16 diciembre 2013

Una mujer pierde 50 kilos para ingresar al ejército

        
"¿Pesa usted más de 72 kilos?”, le preguntó la voz al otro lado del teléfono a Karyna Douglas.
"Sí, así es", respondió.Y eso fue todo. La llamada de Douglas al centro local de reclutamiento de la Marina duró menos de cinco minutos.
"Me sentí fatal", recuerda. "Pensé que quizá podría cambiarlo. No me había dado cuenta de lo grande que estaba en realidad".
Fue durante un viaje de avistamiento de ballenas para celebrar que estaba cumpliendo 22 años cuando Douglas comenzó a darle vueltas a la idea de unirse a las fuerzas armadas. Ella notó que sus compañeros de viaje en el barco realmente admiraban a los guardacostas que patrullaban cerca de allí.
En ese momento, Douglas tenía un empleo de medio tiempo en Portland, Oregón. No había logrado conseguir préstamos estudiantiles a modo de volver a la escuela, y estaba teniendo serios problemas con su familia. Para lidiar con eso, se volvió a la comida; compraba comida rápida durante el día y se atiborraba de dulces cuando llegaba a casa en la noche.
El chocolate era la droga de su elección. Algunas veces lo combinaba con un poco de helado.
"Me estaba dando cuenta de que las personas que pensabas estarían allí para ti, no lo estaban en absoluto", dice. "Me sentí atrapada".
La joven de 22 años de 1,70 metros de altura pesaba 136 kilos.
Después de la dolorosa llamada telefónica, Douglas empezó a correr todas las noches alrededor de su vecindario. Unos meses después, fue al centro de reclutamiento de la Marina en persona. Cuando estaba a punto de entrar, un reclutador del ejército la llamó desde una oficina cercana. Era la primera vez que Douglas veía a un soldado de cerca.
"Sólo me quedé viéndolo fijamente", dice con una sonrisa, cuando el soldado le habló acerca del programa de ejercicios matutinos del ejército para los posibles reclutas.
Llevó a un amigo a la primera sesión de entrenamiento. Al inicio, corrieron unas cuantas vueltas, y luego pasaron a hacer lagartijas. Douglas se fue poco después del calentamiento.
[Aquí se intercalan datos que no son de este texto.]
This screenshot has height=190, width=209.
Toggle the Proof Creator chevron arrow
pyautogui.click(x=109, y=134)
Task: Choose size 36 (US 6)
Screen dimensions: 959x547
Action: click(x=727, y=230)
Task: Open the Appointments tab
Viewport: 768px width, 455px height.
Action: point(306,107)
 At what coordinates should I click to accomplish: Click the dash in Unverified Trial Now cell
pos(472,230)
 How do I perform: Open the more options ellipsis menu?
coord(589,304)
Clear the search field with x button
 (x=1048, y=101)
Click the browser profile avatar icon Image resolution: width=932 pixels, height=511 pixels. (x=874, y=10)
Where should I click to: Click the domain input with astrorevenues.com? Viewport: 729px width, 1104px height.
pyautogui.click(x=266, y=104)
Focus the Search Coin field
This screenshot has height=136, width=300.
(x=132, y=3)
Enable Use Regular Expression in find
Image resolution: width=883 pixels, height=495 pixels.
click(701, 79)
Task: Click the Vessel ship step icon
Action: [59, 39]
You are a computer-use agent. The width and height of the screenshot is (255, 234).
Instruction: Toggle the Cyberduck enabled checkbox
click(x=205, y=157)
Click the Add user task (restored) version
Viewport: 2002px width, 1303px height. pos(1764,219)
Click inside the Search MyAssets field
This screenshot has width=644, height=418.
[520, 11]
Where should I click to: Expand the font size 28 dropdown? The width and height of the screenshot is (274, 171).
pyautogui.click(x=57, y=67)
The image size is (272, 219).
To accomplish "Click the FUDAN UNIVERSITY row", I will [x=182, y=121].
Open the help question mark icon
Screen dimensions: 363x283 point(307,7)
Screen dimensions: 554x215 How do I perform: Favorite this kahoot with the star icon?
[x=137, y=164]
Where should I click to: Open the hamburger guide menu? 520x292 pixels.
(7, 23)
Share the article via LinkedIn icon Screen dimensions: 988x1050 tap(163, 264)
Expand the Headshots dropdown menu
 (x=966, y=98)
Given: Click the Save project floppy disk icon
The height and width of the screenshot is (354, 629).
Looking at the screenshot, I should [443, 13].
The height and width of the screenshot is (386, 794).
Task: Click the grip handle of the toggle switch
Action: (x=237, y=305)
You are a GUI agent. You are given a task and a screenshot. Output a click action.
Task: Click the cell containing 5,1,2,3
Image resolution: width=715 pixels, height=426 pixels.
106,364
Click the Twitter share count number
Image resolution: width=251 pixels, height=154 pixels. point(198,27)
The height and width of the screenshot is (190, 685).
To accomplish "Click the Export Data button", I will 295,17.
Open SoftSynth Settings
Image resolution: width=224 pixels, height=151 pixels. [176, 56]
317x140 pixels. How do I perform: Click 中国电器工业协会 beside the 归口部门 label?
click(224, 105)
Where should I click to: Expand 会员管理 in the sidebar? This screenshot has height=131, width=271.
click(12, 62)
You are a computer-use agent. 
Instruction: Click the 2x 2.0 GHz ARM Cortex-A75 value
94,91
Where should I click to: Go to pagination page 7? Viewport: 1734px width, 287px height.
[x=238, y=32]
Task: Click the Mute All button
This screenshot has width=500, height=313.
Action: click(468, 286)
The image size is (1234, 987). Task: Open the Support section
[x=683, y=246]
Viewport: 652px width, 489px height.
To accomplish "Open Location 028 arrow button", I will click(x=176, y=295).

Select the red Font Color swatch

"No parece mucho ahora, pero en ese momento, Dios mío, me hizo vomitar", dice. Los amigos fueron por una malteada para sentirse mejor.
Pasaron dos semanas antes de que Douglas se armara de valor para regresar. Nadie del ejército la llamó. Su amigo no le insistió. "Sólo pensé, si realmente lo quiero, tengo que intentarlo".
Se ejercitó con el grupo todos los días esa semana, de lunes a jueves. Fue difícil, pero se dio cuenta de que podía hacerlo.
Douglas empezá a despertarse a las 4 a.m. todos los dias para tomar un bus e ir a la sesión de ejercicios del grupo por la mañana. Corren de 2,5 a 4 millas (4 a 6 kilómetros), y luego, ella va al gimnasio antes de ir a trabajar. Los martes y jueves toma el bus de vuelta en la tarde para asistir a un sesión de ejercicios de saltos de tijera, ejercicios de escalada y lagartijas.
También ha cambiado su dieta, al eliminar la comida rápida, alimentos fritos y sodas, así como al limitar el consumo de dulces. Cada semana prueba una nueva dieta para mantener el interés; una semana evita los carbohidratos; otra semana deja de comer carne.
Un año y tres meses después, Douglas ha bajado 50 kilos. Fue juramentada para ser parte del ejército el 12 de diciembre.
"Me enamoré de su mundo", le dijo a KPTV, "Me enamoré de los lazos que formé con estas personas. Me enamoré de lo que representan".
No siempre fue fácil. Hubo días cuando quería llamar al Sargento Cody Baker, el próximo soldado líder, y renunciar. "Pasaba meses sin bajar de peso. Era tan frustrante", dice. "Recuerdo... simplemente decir, 'Yo no puedo hacer esto. Nunca voy a adelgazar lo suficiente'".
Pero Baker nunca dejó de creer en ella. Tampoco lo hicieron sus amigos y compañeros, quienes la animaron a seguir adelante.
Hoy en día, Douglas es "literalmente una cartelera andante del ejército". Su ropa, su habitación y sus accesorios hablan de su nueva familia. Está ansiosa por empezar el entrenamiento básico, y planea bajar otros 10 kilos. ¿Cuál es su consejo para otras personas que quieren bajar de peso? Miéntete a ti mismo.
"Te gusta esta sensación. Te encanta estar cansado. Amas estar adolorido. Porque al final, lo harás".